Stress, memory and mood
Stress doesn’t just poison the physical body; it also has a profound effect on our mind and mood. The same HPA activity that causes physical disorders in some can cause mental and emotional disorders in others.
Long-term stress can also affect memory by destroying neurons in the hippocampus, the area of the brain that contributes to visual memory and context (J Neurosci, 1989; 9: 1705-11; Sapolsky RM, Stress: The Aging Brain and the Mechanisms of Neuron Death, Cambridge, MA: MIT Press, 1992). Poor dietary habits associated with stress may also contribute to a range of psychological problems such as depression and anxiety (J Am Diet Assoc, 2002; 102: 699-703).
Stress can also contribute to disease like Alzheimer’s. Hormones such as cortisol – increased during stress – block the ability of glucose to gain entry into brain cells. Unlike other tissues, glucose is the only source of energy for the brain, and some structures, like the hippocampus – that part of the brain that helps to maintain learning and memory skills, particularly the kind of short-term memory that allows you to remember the list of things you went to buy at the supermarket – are affected more by this deprivation than others.
In addition, there is evidence to show that women with Alzheimer’s tend to have low levels of DHEA in relation to cortisol (Psychopharmacology [Berl], 1993; 111: 23-6).
Worse, a daily dose of stress hormones can cause the hippocampus to shrink. There is evidence, for instance, that the hippocampus of individuals suffering from post-traumatic stress disorder (PTSD) as a result of serving in the Vietnam war or because of childhood abuse is significantly smaller than normal (Biol Psychiatry, 1999; 45: 797-805; Arch Gen Psychiatry, 2000; 57: 925-35).
Depressed individuals often have significantly higher morning and midnight salivary cortisol levels (Am J Psychiatry, 1991; 148: 505-8; Biol Psychiatry, 1987; 18: 1-4; Eur Arch Psychiatr Neurol Sci, 1987; 237: 36-45) and disrupted circadian rhythms (Psychiatr Res, 1990; 37: 237-44; Horm Res, 1982; 16: 357-64; Arch Gen Psychiatry, 1973; 28: 19-24). At the extreme end of the scale, about 60.6 per cent of patients with chronic schizophrenia also show abnormal cortisol levels (Neuropsychobiology, 1992; 25: 1-7).

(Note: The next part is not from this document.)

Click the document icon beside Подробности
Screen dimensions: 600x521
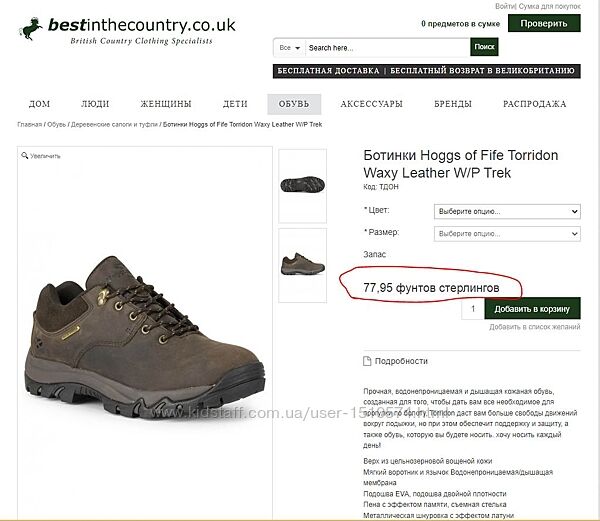(x=367, y=361)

While depressed patients frequently complain of difficulties with concentration and memory, the problems associated with higher cortisol levels don’t begin and end with memory. In the same way that higher cortisol levels in athletes who have exercise-related amenorrhoea (lack of menstrual periods) correlate with significantly low bone mineral density (Ann Intern Med, 1988; 108: 530-4), women with a history of depressive illness – characterised by chronic, moderately raised levels of serum cortisol – are also more likely to have decreased bone mineral density (N Engl J Med, 1996; 335: 1176-81). These findings mirror those in women who have had their ovaries removed – an operation that can lead to osteoporosis and poor calcium absorption – again as a result of increased cortisol levels (Lancet, 1979; ii: 597).
The overwhelming evidence is that many of the diseases we associate with ageing may, in part, be the result of lifelong and poorly managed stress. Indeed, there is now ample evidence that stress has measurable effects on ageing and longevity, and it is those with the lowest levels of stress who, in the end, will experience the least cognitive and physical decline with age (J Clin Endocrinol Metab, 1997; 82: 2458-65).
The inferences from this are profound. While our doctors – who have long disputed the influence of stress on health – play catch-up with the growing evidence of the deleterious effects of stress, we may all be dying earlier and from diseases we need not have had in the first place. Instead of popping pills, lessons in stress survival may eventually be the thing that saves us all.